Susan Ann ERICKSON, Respondent, v. Raymond D. ERICKSON, Appellant.

No. 44396.

Supreme Court of Minnesota.

July 26, 1974.

*488 John W. Harrigan and William J. Hanley, Minneapolis, for appellant.

Barnett, Ratelle, Hennessy, Vander Vort & Stasel and James H. Hennessy, Minneapolis, for respondent.

Heard before PETERSON, KELLY, and KNUTSON, JJ., and considered and decided by the court.

PER CURIAM.

Plaintiff, Susan A. Erickson, obtained an absolute divorce from defendant, Raymond D. Erickson, in February 1973. The divorce was granted on the ground that defendant had conducted himself in a manner detrimental to the marriage relationship within the purview of the then applicable statute, Minn.St.1971, § 518.06(3). The trial court awarded custody of the couple's minor child to plaintiff, subject to reasonable visitation rights to be exercised by defendant. Defendant's appeal from the judgment contests only the custody award.

Plaintiff and defendant were married in 1960 in Oregon. At the time of the trial both were in their early forties and both had full-time occupations, defendant as an accountant and plaintiff as an office librarian. The parties had one child, Laura Ann Erickson, who was born on June 14, 1969. Laura was approximately 3½ at the time of the trial and spent the hours while her mother worked in a licensed day care home.

Defendant's major claim on appeal is that the trial court judgment awarding custody of Laura to plaintiff mother was arbitrary and unsupported by the evidence. Having carefully examined the record, we find little to support defendant's contentions.

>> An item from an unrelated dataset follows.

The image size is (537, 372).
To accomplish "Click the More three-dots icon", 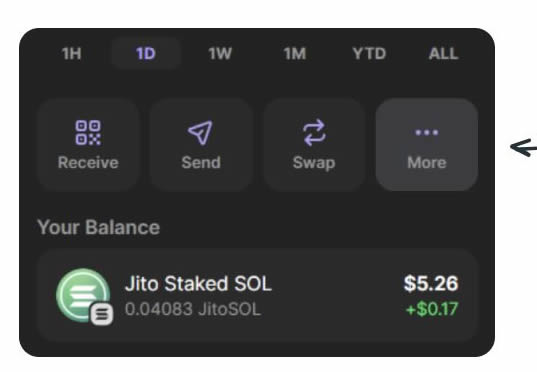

Several well-established rules govern the decision and review of child custody matters under Minn.St. 518.17. In Hanson v. Hanson, 284 Minn. 321, 324, 170 N.W.2d 213, 215 (1969), we identified two major principles:

"* * * The first of these principles is that the paramount and overriding consideration in selecting one of two parents in whom to place the care, custody, and control of minor children is the welfare of those children. Fish v. Fish, 280 Minn. 316, 159 N.W.(2d) 271 [1968]; Schultz v. Schultz, 266 Minn. 205, 123 N.W.(2d) 118 [1963]; Meinhardt v. Meinhardt, 261 Minn. 272, 111 N.W.(2d) 782 [1961]. The second principle is that the lower court is vested with broad discretion in determining custody matters and will not be reversed by an appellate court unless a clear abuse of that discretion is shown. Fish v. Fish, supra; *489 Schultz v. Schultz, supra; Molto v. Molto, 242 Minn. 112, 64 N.W.(2d) 154 [1954]."

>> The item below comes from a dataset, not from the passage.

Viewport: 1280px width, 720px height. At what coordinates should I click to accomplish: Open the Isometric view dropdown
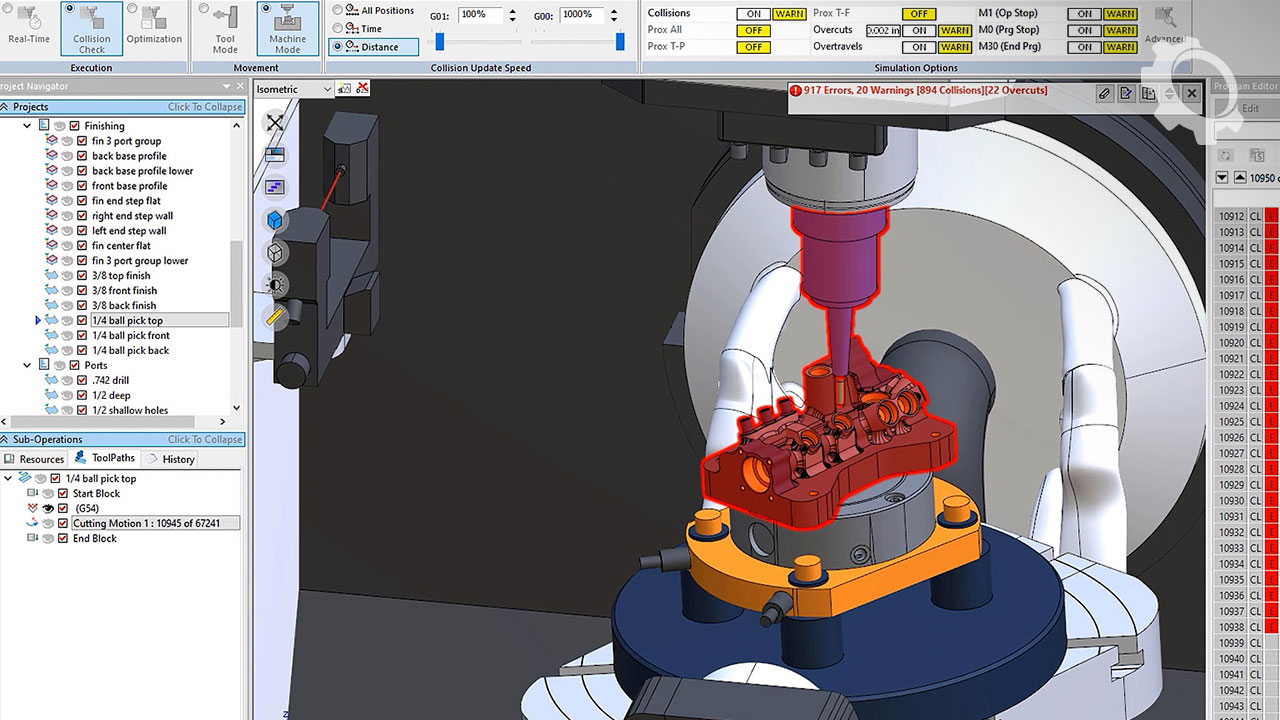point(326,89)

The primary question before us, therefore, is whether the trial court abused its discretion. We hold that it clearly did not. While the evidence showed that both parents had good relationships with the child, plaintiff has been Laura's primary caretaker since her birth. The weight of the evidence was to the effect that plaintiff was a conscientious and concerned mother, emotionally stable and largely free of problems with alcohol, whereas defendant had had some significant problems in this area. Although there was some testimony that plaintiff tended to be overprotective of Laura, even defendant himself conceded at trial that Laura had made significant progress in developing independence and skills. In sum, we consider the custody award fully supported by the evidence.

Defendant also asserts that the mother should not be given an absolute or arbitrary preference in the custody of young children. We do not disagree. As the court noted in the recent case of Ryg v. Kerkow, 296 Minn. 265, 266, 207 N.W.2d 701, 703 (1973):

"* * * [A]lthough we have indicated that normally, other things being equal, the interests of young children are better served by placing them in their mother's custody rather than their father's custody, the paramount and overriding consideration must be the welfare of the children. Reiland v. Reiland, 290 Minn. 497, 185 N.W.2d 879 (1971); Hanson v. Hanson, 284 Minn. 321, 170 N.W.2d 213 (1969); Lindberg v. Lindberg, 282 Minn. 536, 163 N.W.2d 870 (1969); Fish v. Fish, 280 Minn. 316, 159 N.W.2d 271 (1968). See, also, Minn.St. 518.17, which provides in part that the trial court `shall consider all facts in the best interest of the children and shall not prefer one parent over the other solely on the basis of the sex of the parent.'"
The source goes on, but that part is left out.